Re: Nak'azdli Whut'en signs deal with lumber giants.

The elephant in the room is bad clearcut logging. Even if Indigenous led, industrial logging is ruining B.C.'s 13 unique ecosystems, natural services and essential benefits. Under B.C.'s Forest and Range Practices Act's pathetically low bar, who stewards the land is inconsequential. Even First Nations cannot clearcut sustainably under this profits-first regime.

B.C.'s environment issues remain in jeopardy if NDP and industry only make deals with the pro-commercial clearcut Indigenous communities over the conservationists or Indigenous protected conservation area crowd. There are plenty of jobs in the forest that do not require a feller buncher. Why aren’t these communities at the table?

Is there any traditional wisdom or First Nations cultural practices we could draw from that addresses the industrial removal of the entire forest cover? Is there any historical or traditional knowledge that can come to terms with colonial clearcutting? How will local communities accept the burning of trees abandoned as waste, drained wetlands and berry patches sprayed by toxic Roundup and the other common forestry practices?
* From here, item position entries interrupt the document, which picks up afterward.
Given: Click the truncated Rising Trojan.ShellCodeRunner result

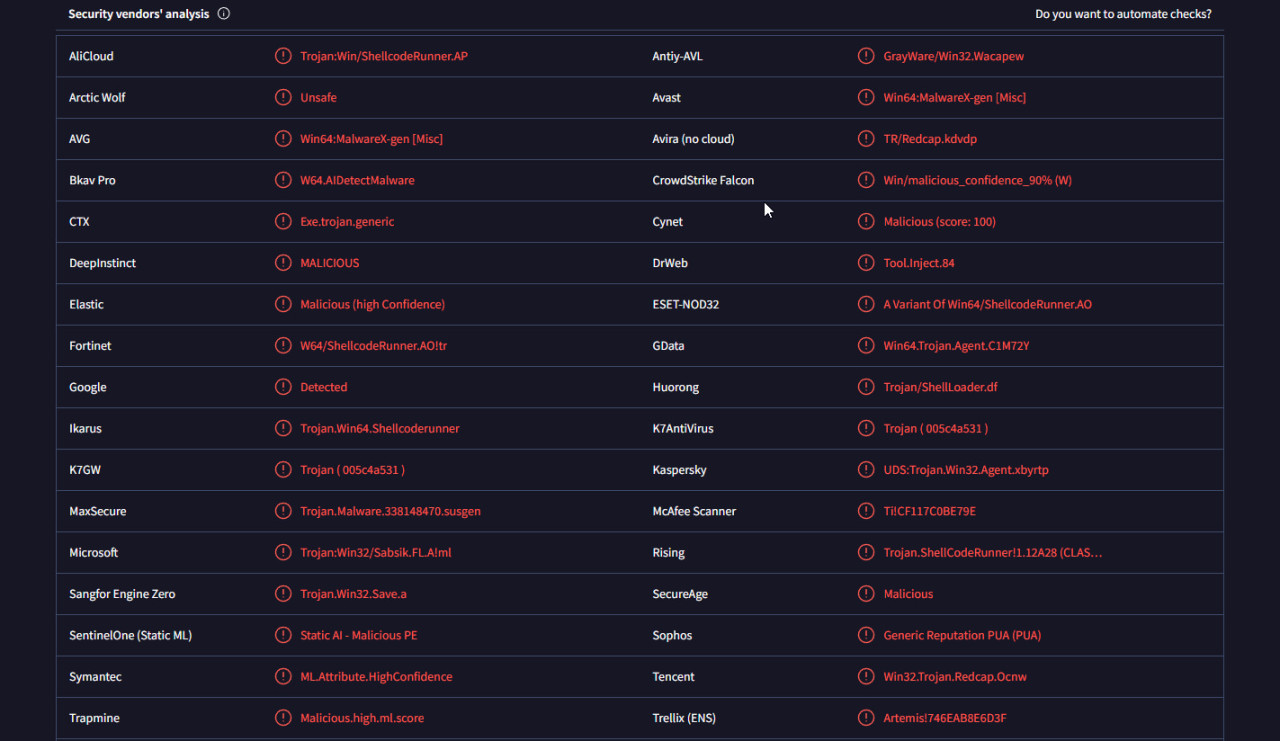Looking at the screenshot, I should point(993,553).
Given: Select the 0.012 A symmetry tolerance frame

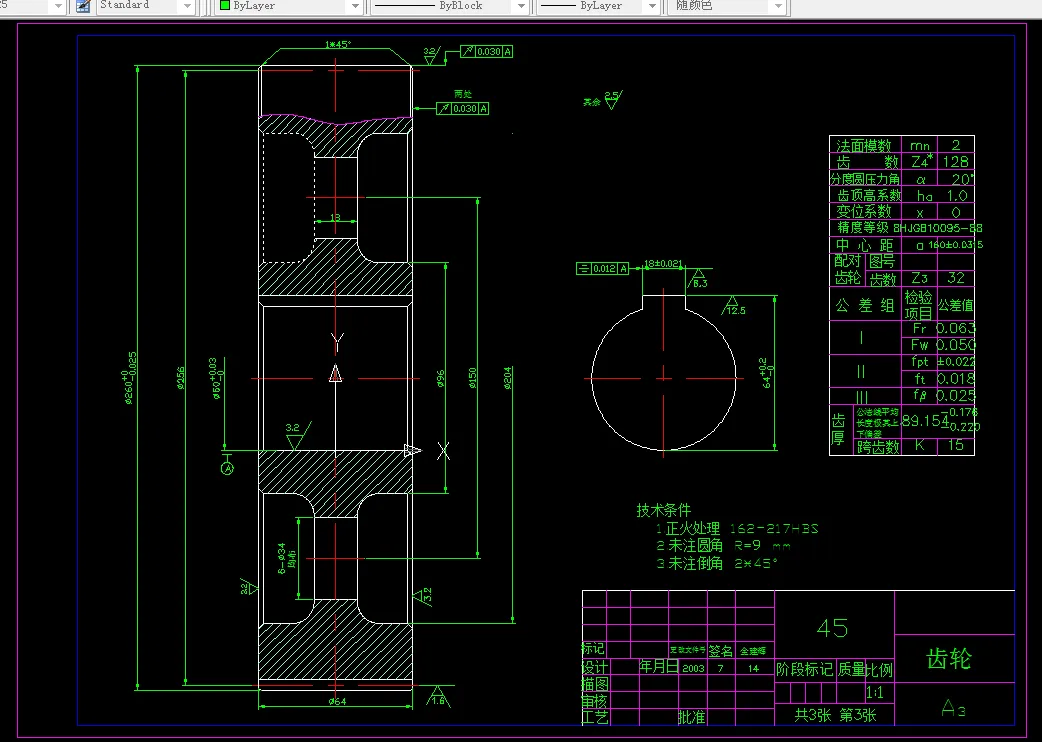Looking at the screenshot, I should pos(602,268).
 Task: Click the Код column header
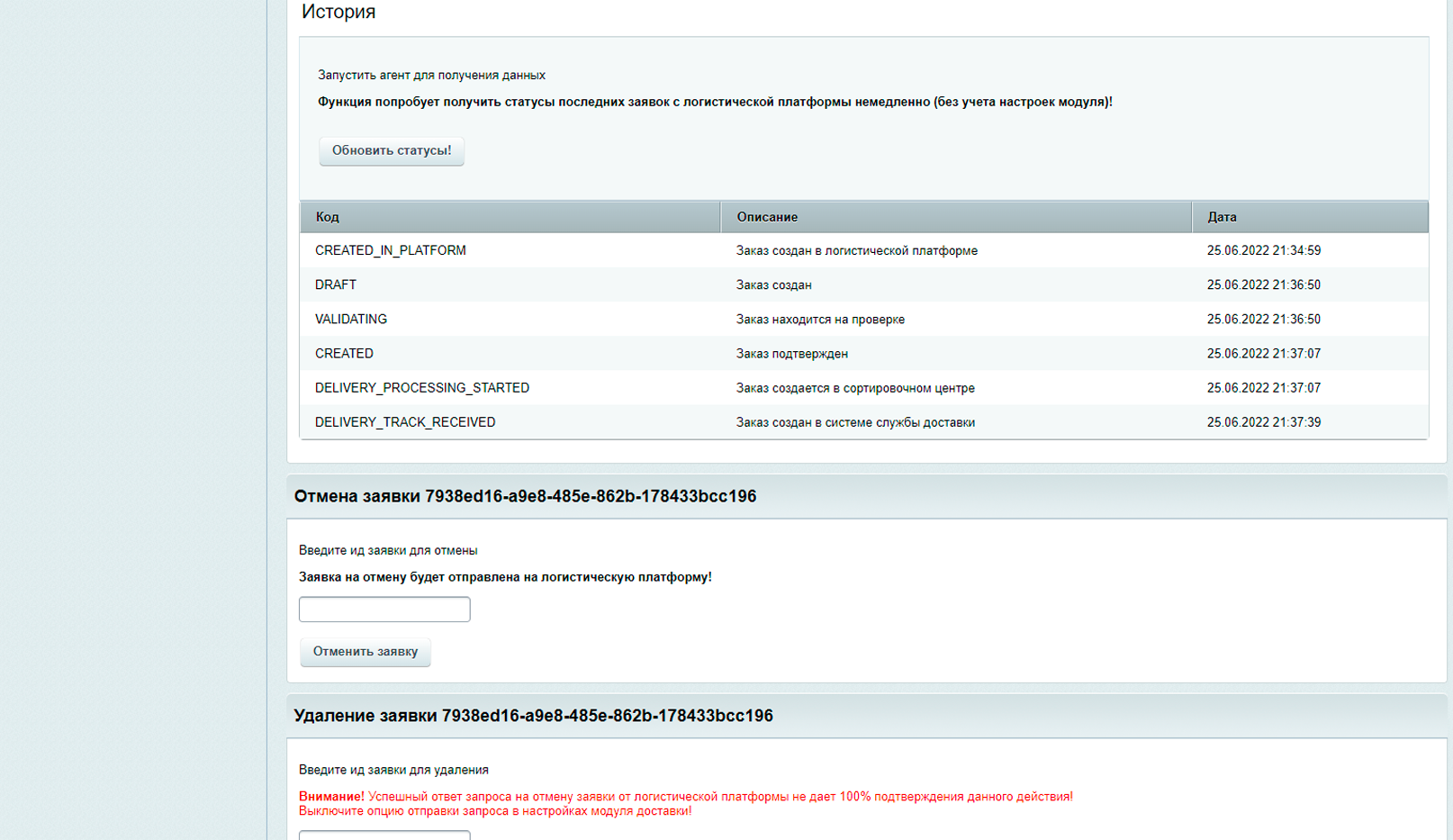(510, 217)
The article's statement that beetle infestations and a changing climate that leaves forests more susceptible to insect attacks and wildfires have led to conditions that resulted in a 75 per cent drop in moose populations in some parts of the Nak’azdli Whut’en territory was embarrassing.  Shame on playing the blame game with habitat loss.  Clearcut logging is the major culprit of all that ails our forests.  By reducing a forest’s resiliency, loggers have increased B.C.’s climate change factors - floods, fires, droughts, disease, pests and, as the Forestry Practices Board has declared, biodiversity loss.

The upside may be at least the profits from moose habitat loss in the Fort St. James territory will stay in the local community, not creep to the U.S. like Canfor’s. But the moose are gone, for good, and they cannot wait in the wings in the adjoining cutblock for a forest to regrow. They never do.